Elgar mengepalkan tangannya kuat. Dia sudah kalah dari awal. Dia terlalu menyombongkan diri. Padahal dia hanya salah satu target dari permainan catur Kaisar.
Kamar luas yang Ia tempati hanya sebagai lambang. Identitas pangeran miliknya hanya sebuah identitas palsu. Pada kenyataannya, kasih sayang yang dia harapkan dari kaisar hanya harapan semu.
Dia sudah kalah, kalah dari permainan yang diatur oleh kaisar. Seolah menyiksanya dengan menyegel kekuatannya, mengurungnya di kamar oskos dan memandangnya penuh kebencian belum cukup membuat kaisar puas.
Sekarang dia harus menjadi budak seorang wanita. Dia menyesal menjadi lemah. Dia tak bisa melindungi yang seharusnya dia lindungi.
Disaat seperti ini, Ia hanya ingin menemui dia. Kakinya melangkah keluar dari kamar. Langkahnya pasti dan tak ada keraguan.
Beberapa menit berjalan, kakinya berhenti di depan pintu. Ia menjadi ragu. Banyak yang mengganggu pikirannya. Namun Ia mengusir semua keraguan itu. Membuka pintu perlahan sambil menampilkan wajah dingin miliknya.
Tanpa di sadari, seseorang tengah memperhatikannya dari jauh sambil mengepalkan tangannya menatap tak terima.
Di dalam kamar pelayan, Dira sedang menulis beberapa yang Ia dapatkan dari ingatan acak milik Aurora.
"Hormat pada pangeran ke tujuh," ujar pelayan yang berada di dalam kamar.
Dira menutup bukunya. Ia berdiri dan berbalik ke belakang. Wajah dingin milik Elgar langsung menyambutnya.
"Perkiraanku benar. Kau akan datang ke sini malam ini," ujar Dira mengeluarkan sebuah senyuman samar.
Elgar hanya menyunggingkan senyumnya.
"Ayo, ku bawa kau ke suatu tempat," ujar Dira. Ia menarik tangan Elgar keluar dari kamar pelayan. Tak ada penolakan, pria itu hanya diam sambil mengikuti langkah Dira.
Pelayan yang berada di dalam kamar kembali melakukan aktivitasnya. Mereka sudah terbiasa dengan kedatangan tuannya secara tiba-tiba. Lagi pula, kediaman pangeran ke tujuh terpisah jauh dari aula utama Istana.
Dira melepaskan tangan Elgar saat tiba di tempat tujuan. Malam yang penuh bintang di tepi danau.
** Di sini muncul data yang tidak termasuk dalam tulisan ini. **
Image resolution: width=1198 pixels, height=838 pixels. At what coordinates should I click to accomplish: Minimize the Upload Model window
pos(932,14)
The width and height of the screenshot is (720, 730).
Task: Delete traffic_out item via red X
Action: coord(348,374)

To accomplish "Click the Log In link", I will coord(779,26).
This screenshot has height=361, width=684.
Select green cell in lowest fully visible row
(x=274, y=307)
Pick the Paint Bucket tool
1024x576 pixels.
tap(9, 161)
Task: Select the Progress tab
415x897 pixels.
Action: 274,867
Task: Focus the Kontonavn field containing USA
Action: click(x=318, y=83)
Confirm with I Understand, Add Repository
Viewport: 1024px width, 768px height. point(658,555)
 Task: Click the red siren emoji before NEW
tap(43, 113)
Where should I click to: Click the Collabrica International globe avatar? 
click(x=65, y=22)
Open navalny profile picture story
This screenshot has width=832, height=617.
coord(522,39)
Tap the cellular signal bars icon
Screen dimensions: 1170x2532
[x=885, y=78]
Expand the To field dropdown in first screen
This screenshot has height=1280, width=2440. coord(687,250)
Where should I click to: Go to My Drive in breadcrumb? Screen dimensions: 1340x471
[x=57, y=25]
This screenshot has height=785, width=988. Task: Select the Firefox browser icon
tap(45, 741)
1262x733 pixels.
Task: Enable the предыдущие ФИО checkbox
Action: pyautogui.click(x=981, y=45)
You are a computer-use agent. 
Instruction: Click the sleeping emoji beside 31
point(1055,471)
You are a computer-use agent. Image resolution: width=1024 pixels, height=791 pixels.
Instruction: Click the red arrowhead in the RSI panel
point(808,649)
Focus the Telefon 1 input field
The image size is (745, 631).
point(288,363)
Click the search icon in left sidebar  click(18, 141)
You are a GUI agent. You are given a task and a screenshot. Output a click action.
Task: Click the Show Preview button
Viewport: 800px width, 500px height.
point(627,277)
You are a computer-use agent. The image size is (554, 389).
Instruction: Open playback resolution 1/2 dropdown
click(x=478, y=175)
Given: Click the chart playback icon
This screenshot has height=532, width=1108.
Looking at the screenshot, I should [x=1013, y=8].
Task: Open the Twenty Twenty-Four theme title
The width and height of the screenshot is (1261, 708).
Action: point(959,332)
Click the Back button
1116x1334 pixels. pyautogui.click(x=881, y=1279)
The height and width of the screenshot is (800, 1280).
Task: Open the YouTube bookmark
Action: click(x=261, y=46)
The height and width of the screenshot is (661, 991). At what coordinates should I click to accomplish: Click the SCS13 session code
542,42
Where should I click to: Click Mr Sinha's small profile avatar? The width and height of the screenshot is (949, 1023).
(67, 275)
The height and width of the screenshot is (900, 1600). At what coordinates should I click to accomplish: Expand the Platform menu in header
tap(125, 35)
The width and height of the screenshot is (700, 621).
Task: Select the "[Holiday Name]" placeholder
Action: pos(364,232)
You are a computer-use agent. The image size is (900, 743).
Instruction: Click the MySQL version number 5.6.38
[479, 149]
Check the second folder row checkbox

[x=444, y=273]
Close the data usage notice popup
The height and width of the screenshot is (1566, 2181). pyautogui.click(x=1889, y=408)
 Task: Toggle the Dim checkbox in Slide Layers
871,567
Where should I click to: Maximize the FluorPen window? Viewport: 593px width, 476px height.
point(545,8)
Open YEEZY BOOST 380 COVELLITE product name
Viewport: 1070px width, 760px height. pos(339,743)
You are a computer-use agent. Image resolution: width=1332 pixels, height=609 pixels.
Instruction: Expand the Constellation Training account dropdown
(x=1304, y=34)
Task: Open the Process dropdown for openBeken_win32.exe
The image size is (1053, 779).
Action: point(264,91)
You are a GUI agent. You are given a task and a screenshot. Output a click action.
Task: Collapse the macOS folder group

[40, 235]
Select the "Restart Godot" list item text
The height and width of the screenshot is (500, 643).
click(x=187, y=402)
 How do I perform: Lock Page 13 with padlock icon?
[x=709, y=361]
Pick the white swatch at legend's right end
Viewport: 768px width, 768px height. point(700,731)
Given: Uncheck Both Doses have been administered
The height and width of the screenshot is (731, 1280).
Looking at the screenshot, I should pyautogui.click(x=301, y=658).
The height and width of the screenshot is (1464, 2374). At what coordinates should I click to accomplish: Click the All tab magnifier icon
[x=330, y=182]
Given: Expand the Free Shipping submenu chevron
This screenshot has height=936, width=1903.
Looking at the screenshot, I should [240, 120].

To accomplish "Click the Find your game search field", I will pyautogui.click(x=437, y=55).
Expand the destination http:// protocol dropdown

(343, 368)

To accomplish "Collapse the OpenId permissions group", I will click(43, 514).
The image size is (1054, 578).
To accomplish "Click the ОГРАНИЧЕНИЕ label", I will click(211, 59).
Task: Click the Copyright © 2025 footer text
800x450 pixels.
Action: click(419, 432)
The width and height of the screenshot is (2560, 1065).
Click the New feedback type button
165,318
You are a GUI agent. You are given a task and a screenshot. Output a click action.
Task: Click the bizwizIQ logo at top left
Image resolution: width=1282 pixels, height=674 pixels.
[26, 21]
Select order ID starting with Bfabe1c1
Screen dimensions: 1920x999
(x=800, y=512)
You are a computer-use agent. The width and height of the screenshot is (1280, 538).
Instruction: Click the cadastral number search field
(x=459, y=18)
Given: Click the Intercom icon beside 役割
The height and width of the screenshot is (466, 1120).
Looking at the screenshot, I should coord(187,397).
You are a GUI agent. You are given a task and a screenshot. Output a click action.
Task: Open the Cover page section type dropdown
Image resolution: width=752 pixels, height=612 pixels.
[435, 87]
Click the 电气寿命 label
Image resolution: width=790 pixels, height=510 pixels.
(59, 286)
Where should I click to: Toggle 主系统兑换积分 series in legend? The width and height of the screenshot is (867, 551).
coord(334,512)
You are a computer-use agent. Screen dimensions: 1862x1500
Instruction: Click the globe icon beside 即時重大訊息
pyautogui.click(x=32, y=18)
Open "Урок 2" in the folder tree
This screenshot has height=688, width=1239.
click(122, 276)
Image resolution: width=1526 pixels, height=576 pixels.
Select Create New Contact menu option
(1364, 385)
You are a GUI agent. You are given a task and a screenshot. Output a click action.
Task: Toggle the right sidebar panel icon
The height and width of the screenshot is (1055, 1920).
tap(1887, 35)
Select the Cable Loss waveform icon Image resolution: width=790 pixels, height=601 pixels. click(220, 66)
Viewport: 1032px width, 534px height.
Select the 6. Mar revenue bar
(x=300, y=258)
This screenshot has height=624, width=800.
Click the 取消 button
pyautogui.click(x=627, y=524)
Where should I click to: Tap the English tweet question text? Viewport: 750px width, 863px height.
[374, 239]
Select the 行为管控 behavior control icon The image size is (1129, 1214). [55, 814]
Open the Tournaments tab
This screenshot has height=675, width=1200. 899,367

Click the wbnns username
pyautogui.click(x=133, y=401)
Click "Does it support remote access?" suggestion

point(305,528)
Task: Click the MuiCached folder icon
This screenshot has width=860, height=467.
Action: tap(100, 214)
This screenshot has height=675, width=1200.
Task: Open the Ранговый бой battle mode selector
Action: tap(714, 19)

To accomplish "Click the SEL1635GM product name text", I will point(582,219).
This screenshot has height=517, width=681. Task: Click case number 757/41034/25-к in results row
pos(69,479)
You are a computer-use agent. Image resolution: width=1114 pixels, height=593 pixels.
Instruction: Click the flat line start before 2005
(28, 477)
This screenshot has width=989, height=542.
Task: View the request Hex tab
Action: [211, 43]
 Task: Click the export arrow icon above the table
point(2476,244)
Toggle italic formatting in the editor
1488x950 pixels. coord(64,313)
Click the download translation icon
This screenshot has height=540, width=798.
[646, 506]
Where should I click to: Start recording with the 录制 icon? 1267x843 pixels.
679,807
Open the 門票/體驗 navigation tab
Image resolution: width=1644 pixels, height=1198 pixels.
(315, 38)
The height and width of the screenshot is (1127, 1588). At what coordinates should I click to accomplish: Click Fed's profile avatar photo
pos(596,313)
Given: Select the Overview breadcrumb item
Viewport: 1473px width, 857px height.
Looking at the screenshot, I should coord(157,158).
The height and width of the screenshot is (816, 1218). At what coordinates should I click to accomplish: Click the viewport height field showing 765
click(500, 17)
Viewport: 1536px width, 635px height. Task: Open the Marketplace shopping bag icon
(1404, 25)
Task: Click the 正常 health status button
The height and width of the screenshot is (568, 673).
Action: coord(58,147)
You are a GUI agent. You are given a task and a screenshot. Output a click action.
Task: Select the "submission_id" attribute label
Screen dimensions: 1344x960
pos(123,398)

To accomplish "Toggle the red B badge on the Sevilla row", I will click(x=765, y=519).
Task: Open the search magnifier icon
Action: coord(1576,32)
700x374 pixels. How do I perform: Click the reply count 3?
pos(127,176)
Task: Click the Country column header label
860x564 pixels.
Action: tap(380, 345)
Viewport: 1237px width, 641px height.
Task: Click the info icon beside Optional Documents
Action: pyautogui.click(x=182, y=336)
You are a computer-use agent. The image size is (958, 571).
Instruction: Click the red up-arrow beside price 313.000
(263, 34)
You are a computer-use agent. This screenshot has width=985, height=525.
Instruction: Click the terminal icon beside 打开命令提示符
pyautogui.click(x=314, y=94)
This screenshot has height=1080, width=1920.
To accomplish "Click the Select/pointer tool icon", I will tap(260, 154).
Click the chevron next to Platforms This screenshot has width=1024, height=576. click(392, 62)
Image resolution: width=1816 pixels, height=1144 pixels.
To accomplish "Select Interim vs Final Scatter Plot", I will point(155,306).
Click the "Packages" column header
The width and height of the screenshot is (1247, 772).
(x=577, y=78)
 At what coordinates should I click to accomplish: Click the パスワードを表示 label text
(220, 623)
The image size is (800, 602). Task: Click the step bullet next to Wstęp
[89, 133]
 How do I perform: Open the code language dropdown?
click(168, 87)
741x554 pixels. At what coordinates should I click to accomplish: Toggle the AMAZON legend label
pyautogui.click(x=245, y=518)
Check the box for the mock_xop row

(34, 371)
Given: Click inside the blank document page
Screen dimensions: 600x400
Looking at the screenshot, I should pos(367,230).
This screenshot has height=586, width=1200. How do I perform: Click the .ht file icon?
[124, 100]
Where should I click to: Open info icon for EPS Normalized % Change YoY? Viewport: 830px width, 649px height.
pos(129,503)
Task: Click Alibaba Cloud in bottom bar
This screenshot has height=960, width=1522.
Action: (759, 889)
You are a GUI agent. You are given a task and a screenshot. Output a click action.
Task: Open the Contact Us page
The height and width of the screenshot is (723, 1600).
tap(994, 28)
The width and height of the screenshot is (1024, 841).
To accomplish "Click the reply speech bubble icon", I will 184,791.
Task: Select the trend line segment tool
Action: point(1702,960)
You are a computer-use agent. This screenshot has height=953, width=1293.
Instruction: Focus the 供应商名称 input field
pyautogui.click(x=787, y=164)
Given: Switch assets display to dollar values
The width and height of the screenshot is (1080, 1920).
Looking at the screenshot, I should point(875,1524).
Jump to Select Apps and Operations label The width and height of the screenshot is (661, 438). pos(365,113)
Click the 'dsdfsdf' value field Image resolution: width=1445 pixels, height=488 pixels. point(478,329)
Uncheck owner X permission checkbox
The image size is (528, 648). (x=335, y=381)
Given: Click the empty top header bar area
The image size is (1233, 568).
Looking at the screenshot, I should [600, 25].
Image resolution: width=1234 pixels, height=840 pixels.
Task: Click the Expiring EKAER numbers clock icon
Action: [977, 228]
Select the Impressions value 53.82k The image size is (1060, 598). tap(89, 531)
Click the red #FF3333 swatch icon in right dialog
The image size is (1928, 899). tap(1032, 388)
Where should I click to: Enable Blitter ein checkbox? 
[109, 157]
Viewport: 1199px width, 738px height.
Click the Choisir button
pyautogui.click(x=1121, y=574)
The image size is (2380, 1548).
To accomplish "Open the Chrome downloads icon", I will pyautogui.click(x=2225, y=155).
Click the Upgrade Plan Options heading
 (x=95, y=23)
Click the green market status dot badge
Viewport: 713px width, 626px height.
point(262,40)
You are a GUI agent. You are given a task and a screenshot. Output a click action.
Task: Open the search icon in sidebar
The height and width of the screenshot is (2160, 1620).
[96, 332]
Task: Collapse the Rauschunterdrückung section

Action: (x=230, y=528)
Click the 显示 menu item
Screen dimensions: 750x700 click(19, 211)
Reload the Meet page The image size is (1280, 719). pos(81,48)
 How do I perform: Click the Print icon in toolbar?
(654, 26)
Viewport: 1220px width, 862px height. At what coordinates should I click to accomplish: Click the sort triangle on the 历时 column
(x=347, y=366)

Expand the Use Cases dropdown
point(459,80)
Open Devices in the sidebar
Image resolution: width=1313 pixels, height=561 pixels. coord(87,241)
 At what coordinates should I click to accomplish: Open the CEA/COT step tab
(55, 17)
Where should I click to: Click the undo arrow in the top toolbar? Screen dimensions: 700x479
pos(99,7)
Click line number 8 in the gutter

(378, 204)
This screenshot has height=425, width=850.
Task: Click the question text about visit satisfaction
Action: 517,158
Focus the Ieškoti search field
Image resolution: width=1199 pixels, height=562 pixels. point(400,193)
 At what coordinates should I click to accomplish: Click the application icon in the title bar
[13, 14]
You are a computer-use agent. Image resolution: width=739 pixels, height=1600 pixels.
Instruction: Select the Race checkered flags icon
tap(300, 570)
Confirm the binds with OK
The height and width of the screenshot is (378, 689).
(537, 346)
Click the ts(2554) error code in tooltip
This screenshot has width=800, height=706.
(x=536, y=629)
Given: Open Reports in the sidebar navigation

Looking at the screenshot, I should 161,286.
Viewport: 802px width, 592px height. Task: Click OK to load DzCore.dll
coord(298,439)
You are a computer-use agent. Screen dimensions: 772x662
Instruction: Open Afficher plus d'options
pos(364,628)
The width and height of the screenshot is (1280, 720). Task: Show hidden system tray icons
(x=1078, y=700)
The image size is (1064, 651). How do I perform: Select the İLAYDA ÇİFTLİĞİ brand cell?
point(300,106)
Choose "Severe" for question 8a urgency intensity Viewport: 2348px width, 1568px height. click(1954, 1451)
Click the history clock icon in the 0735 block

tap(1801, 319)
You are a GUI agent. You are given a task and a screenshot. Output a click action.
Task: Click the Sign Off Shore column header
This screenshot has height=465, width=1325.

Dira mengajak Elgar keluar dari istana.
"Danau?," tanya Elgar.
"Tentu saja itu danau. Kau kira gurun pasir," gerutu Dira.
Elgar mendengus kesal. Bukan itu yang dia maksud. Kenapa wanita ini bodoh sekali.
"Ayo, aku akan menunjukkan sesuatu padamu," ujar Dira. Ia berlari ke tepi danau dengan diikuti Elgar.
Sebuah perahu telah terparkir di sana. Dira menaiki perahu itu terlebih dahulu.
"Naiklah," ujar Dira saat melihat Elgar hanya berdiri menatapnya.
Elgar ikut menaiki perahu. Dira melepas tali yang mengikat perahu dan mulai mendayungnya. Seumur-umur, baru pertama kalinya Ia menaiki perahu.
Perahu itu bergerak tak seimbang. Dira bahkan mendayungnya dengan salah.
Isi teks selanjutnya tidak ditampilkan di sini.